YOUR OBJECTIVE » No pictures, nothing altered: return the data below.

RECORD EXCERPTS »
_ _ _

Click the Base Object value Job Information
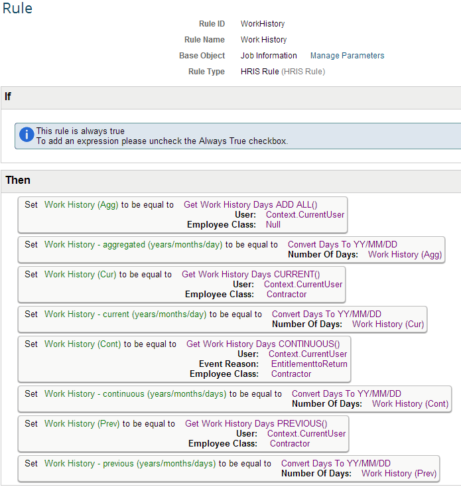This screenshot has height=487, width=461. [269, 56]
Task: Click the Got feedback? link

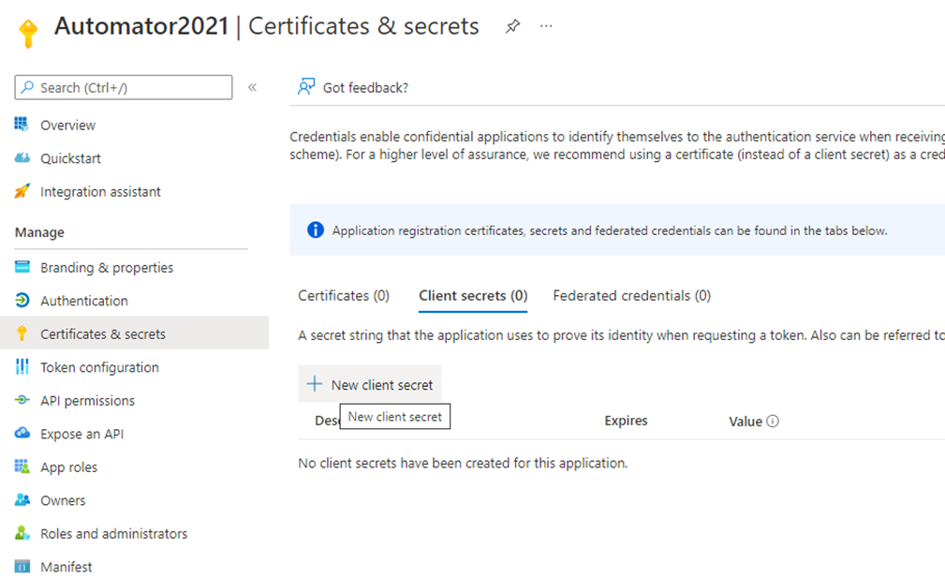Action: tap(364, 87)
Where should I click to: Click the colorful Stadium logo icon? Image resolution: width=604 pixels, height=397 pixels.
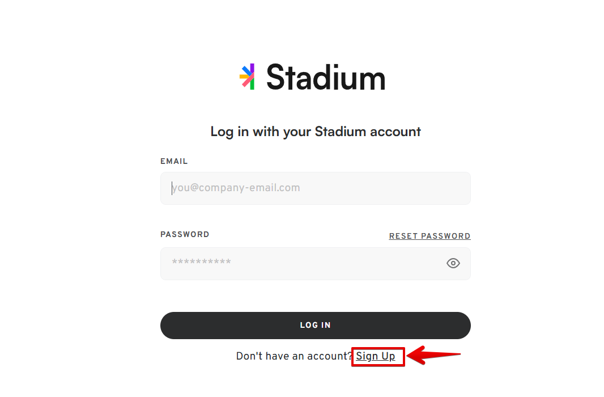coord(248,77)
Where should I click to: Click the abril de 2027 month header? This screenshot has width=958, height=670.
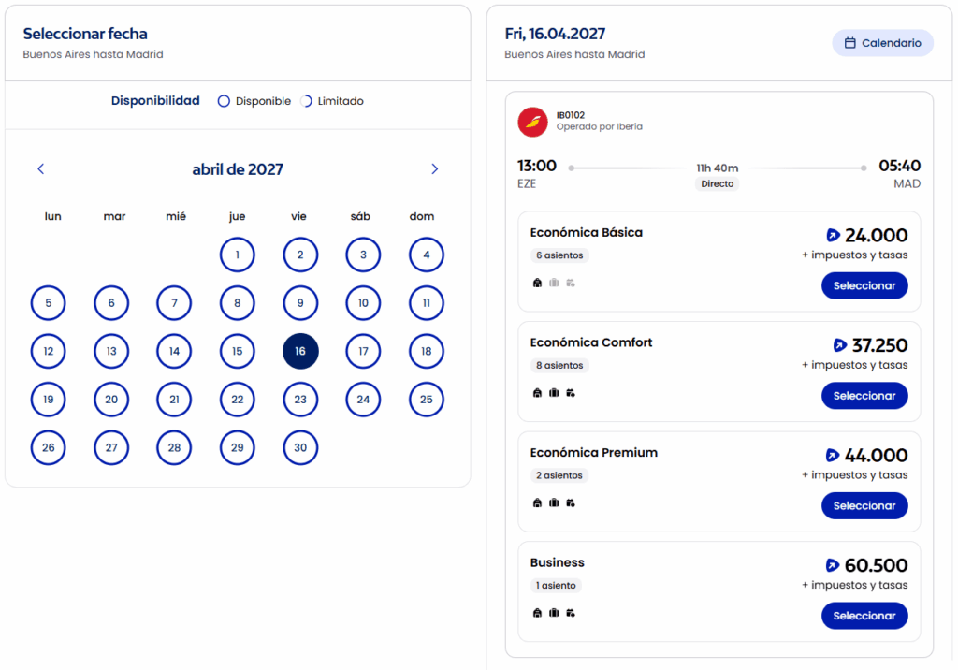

_ _ _

EXPECTED OUTPUT »
Click the Base Object value Job Information
This screenshot has height=487, width=461. [269, 56]
Task: Click the Got feedback? link

Action: tap(364, 87)
Where should I click to: Click the colorful Stadium logo icon? Image resolution: width=604 pixels, height=397 pixels.
coord(248,77)
Where should I click to: Click the abril de 2027 month header? This screenshot has width=958, height=670.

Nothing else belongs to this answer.